The arcus tendineus fascia pelvis is a condensation of the parietal fascia of the obturator internus muscle and the visceral fascia enveloping the anterior and posterior vagina. The arcus tendineus fascia pelvis is medial to and runs nearly parallel to the arcus tendineus levator ani. It inserts at the anterior pubic rami, adjacent to the pubic symphysis and slightly anterior to the arcus tendineus levator ani. Posteriorly, the arcus tendineus fascia pelvis joins with the arcus tendineus levator ani to insert at or just above the ischial spine (see Fig. 1.8). The arcus tendineus fascia pelvis provides the lateral anchoring sites for the anterior vaginal wall and posterior vaginal wall.

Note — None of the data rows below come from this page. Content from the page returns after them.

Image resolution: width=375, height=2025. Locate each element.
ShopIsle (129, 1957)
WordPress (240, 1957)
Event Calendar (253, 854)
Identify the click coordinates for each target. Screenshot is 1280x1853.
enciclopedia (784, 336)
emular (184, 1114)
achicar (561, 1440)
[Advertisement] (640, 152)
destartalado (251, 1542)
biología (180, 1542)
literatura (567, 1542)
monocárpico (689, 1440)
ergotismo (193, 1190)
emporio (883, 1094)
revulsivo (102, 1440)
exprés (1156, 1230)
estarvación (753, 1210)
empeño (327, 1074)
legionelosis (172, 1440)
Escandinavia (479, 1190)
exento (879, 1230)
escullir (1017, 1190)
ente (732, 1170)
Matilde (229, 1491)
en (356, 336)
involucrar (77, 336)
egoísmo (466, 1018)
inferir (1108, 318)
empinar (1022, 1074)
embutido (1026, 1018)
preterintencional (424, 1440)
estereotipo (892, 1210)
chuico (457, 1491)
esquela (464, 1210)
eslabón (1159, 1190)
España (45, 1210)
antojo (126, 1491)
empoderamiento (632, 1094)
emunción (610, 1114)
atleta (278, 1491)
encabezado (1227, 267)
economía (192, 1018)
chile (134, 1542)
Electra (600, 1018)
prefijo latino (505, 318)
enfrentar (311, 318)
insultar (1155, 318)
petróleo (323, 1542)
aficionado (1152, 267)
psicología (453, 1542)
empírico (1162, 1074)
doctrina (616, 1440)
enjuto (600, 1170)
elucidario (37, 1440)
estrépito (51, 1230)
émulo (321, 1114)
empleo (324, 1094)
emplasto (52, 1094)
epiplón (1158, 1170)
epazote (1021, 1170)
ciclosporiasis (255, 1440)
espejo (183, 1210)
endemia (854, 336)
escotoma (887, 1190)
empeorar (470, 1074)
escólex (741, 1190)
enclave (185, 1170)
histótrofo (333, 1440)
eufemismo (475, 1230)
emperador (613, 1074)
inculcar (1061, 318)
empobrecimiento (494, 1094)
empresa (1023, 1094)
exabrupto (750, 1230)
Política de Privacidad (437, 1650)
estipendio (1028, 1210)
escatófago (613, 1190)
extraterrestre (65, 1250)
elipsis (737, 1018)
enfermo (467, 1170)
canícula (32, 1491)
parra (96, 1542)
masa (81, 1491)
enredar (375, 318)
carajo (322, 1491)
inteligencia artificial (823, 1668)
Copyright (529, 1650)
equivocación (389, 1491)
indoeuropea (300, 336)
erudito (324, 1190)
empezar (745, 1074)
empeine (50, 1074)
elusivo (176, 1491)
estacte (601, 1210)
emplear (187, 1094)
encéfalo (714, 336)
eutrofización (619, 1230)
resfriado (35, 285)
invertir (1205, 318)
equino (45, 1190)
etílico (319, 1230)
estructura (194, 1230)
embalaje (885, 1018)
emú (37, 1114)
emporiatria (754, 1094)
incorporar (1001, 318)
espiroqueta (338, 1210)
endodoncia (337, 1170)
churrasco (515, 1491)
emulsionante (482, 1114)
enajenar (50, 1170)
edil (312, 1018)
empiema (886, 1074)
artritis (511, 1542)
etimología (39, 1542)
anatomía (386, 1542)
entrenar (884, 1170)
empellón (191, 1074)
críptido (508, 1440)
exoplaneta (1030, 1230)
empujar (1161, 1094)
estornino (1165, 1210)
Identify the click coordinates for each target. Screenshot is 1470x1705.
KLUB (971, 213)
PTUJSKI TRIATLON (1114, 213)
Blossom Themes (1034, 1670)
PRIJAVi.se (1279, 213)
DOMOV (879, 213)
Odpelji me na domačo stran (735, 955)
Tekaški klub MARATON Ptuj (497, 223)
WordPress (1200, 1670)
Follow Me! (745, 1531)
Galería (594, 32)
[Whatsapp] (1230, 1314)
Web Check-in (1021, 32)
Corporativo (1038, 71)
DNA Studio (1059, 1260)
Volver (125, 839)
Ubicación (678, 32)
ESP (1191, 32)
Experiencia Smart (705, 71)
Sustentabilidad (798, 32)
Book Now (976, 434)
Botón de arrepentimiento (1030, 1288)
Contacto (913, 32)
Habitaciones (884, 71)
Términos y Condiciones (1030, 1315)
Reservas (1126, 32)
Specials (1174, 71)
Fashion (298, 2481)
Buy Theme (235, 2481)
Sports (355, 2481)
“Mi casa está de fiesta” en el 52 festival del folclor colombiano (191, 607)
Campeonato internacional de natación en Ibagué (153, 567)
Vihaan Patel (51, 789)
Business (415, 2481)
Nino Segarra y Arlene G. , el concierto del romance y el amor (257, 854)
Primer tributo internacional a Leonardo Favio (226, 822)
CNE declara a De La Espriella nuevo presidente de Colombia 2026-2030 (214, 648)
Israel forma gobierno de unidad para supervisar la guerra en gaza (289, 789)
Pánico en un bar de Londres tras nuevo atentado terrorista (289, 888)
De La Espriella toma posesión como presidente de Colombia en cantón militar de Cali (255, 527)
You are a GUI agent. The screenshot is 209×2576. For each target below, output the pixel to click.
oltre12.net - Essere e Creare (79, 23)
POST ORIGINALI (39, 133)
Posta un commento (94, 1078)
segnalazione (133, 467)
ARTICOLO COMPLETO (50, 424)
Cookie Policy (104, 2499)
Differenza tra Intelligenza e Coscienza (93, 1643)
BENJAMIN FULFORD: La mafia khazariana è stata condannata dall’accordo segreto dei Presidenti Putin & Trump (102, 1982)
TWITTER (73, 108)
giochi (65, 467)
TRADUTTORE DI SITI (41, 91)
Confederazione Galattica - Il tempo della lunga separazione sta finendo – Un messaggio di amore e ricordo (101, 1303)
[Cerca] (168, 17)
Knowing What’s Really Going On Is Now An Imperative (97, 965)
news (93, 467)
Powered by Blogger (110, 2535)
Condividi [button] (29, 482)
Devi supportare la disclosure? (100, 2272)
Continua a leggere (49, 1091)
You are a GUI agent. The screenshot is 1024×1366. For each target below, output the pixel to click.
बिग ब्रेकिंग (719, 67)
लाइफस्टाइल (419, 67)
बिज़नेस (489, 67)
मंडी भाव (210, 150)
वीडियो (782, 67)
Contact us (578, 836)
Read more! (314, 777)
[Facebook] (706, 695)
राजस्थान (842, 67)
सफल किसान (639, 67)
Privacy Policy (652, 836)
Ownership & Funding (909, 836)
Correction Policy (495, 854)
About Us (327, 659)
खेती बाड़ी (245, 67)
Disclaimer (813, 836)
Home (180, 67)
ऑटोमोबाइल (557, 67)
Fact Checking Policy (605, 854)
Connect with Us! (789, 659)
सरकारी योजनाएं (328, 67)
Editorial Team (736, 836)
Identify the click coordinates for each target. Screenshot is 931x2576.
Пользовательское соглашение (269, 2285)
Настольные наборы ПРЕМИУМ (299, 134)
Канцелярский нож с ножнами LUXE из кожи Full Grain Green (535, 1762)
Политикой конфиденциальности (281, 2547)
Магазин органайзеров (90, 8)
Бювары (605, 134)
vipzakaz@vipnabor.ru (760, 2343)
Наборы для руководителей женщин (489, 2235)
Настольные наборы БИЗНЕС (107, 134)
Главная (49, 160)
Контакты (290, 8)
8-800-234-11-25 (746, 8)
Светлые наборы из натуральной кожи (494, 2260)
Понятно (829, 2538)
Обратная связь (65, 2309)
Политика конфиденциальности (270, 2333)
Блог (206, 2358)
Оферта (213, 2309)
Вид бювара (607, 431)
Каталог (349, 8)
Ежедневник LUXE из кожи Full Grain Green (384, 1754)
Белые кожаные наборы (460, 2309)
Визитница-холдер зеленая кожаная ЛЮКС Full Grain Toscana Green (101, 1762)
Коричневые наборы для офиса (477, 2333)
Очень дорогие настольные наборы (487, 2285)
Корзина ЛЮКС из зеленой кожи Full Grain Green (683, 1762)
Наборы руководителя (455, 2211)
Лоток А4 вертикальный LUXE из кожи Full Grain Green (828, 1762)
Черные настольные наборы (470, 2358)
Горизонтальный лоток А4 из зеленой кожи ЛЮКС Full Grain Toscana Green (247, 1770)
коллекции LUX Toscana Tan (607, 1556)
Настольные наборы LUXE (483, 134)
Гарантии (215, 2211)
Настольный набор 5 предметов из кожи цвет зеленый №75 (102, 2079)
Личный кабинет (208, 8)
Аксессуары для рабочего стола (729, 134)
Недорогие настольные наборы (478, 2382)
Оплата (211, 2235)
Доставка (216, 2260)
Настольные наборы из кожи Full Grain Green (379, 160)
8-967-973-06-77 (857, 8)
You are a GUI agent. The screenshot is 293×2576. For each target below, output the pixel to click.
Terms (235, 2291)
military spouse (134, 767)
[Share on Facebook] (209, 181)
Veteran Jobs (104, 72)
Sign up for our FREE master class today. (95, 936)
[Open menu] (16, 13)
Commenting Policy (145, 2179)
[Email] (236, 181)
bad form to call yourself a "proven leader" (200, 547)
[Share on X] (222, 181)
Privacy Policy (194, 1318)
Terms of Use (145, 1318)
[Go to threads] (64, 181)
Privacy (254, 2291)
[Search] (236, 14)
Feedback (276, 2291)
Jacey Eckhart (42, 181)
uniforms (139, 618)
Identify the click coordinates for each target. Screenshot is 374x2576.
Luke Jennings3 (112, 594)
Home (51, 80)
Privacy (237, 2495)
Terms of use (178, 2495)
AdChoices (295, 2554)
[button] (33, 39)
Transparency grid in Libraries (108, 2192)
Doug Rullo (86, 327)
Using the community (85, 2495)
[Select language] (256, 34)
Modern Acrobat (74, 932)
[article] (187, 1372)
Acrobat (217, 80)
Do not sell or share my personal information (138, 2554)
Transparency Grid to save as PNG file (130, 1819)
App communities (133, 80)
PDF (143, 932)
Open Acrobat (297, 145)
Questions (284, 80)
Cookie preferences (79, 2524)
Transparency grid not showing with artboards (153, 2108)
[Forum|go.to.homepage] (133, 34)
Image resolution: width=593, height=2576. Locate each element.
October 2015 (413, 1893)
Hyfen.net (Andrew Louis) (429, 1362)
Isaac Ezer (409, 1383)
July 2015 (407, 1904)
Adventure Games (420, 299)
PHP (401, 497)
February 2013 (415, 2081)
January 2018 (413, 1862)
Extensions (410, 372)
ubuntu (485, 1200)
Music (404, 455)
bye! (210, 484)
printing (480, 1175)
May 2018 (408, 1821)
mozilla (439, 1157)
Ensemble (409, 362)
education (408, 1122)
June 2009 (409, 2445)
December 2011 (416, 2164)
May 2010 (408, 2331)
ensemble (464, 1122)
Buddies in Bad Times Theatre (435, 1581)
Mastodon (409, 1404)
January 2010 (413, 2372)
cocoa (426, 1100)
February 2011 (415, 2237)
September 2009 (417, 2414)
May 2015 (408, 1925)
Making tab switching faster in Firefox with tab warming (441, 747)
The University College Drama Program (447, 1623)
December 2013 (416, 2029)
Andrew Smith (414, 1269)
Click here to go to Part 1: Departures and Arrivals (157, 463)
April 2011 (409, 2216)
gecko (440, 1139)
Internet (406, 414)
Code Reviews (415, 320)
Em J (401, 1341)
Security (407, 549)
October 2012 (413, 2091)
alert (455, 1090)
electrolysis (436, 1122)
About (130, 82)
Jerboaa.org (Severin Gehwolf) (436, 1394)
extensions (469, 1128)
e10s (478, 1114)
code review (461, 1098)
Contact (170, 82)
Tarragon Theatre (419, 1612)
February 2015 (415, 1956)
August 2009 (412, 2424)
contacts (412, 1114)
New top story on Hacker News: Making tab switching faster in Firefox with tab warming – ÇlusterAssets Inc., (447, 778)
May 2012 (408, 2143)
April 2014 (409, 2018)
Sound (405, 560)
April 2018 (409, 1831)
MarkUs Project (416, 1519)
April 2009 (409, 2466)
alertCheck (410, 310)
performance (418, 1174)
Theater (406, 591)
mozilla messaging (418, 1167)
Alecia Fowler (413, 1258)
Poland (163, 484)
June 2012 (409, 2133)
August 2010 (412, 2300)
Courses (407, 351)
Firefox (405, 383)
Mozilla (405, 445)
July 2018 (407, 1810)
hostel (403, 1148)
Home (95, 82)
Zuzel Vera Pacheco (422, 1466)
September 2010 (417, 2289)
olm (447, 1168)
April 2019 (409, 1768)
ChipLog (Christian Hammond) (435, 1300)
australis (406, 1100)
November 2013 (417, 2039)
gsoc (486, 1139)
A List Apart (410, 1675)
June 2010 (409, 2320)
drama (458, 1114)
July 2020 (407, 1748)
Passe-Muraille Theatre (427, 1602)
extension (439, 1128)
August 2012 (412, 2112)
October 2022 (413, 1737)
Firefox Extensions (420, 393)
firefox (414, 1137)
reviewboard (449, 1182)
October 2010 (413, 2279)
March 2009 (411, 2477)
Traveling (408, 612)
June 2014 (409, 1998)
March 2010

Anteriorly, the fibromuscular layer of the anterior vaginal wall, known as the pubocervical fascia, bridges the two arcus tendineus fascia pelvi, providing support for the bladder and urethra. The fibromuscular layer of the posterior vaginal wall is also known as Denonvilliers’ fascia or the rectovaginal septum. It arises from fusion of the two walls of the embryological peritoneal cul-de-sac (16). This creates a fibromuscular sheet that spans the posterior vaginal wall and coalesces with surrounding structures. Recent histological work demonstrates that this layer is synonymous with the vaginal muscularis of the posterior vaginal wall (17). Superiorly it thins out centrally and attaches to the cervix and the cardinal uterosacral support of the vaginal apex. Laterally the rectovaginal fascia attaches to the pelvic sidewall (18). In the upper vagina the lateral attachment coalesces with the lateral support of the anterior vaginal wall at the arcus tendineus fascia pelvis. The lower half of the rectovaginal fascia fuses with the aponeurosis of the levator ani muscle along a line referred to as the arcus tendineus fascia rectovaginalis (18) (Fig. 1.9). It converges with the arcus tendineus fasciae pelvis at a point approximately midway between the pubic symphysis and the ischial spine to form a Y configuration on the sidewall of the pelvis. The point of convergence of the two lines is at the point along the tube of the vagina where the pelvic floor becomes wider than the vagina. Superior to this point the fascia endopelvina bridges the gap between the vaginal tube and the pelvic sidewall (12) (Fig. 1.10). This web of connective tissue coalesces with the fascia of the obturator internus muscle to create the arcus tendineus fascia pelvis, as well as with extensions of the uterosacral ligaments. The fascia endopelvina in the upper vagina, and separate attachments of the pubocervical fascia and rectovaginal septum posteriorly, result in different cross-sections of the vagina at different levels. The anatomical attachments are reflected on coronal magnetic resonance imaging (MRI) images that show a characteristic H shape to the vaginal lumen distally, as compared with an oval shape superiorly.

Distally, the pubocervical fascia has fascial and muscular attachments that provide passive and active support of the distal third of the urethra. This is the only portion of the urethra that is fixed to the pubic bone. The passive support sometimes referred to as a hammock of support (19) results from a connective tissue bridging of the pubocervical fascia and its distal lateral attachments, often termed pubourethral ligaments (Fig. 1.11). The
active support results from the attachment to the arcus tendineus levator ani. A separate structure, the pubovesical “ligament” or muscle, composed of smooth muscle, extends from the detrusor muscle to the arcus tendineus fascia pelvis and pubic bone (Fig. 1.12). The pubovesical ligament is distinct from the urethral supports and is an extension of the smooth muscle of the detrusor of the bladder. It may assist in opening the bladder neck during micturition (20).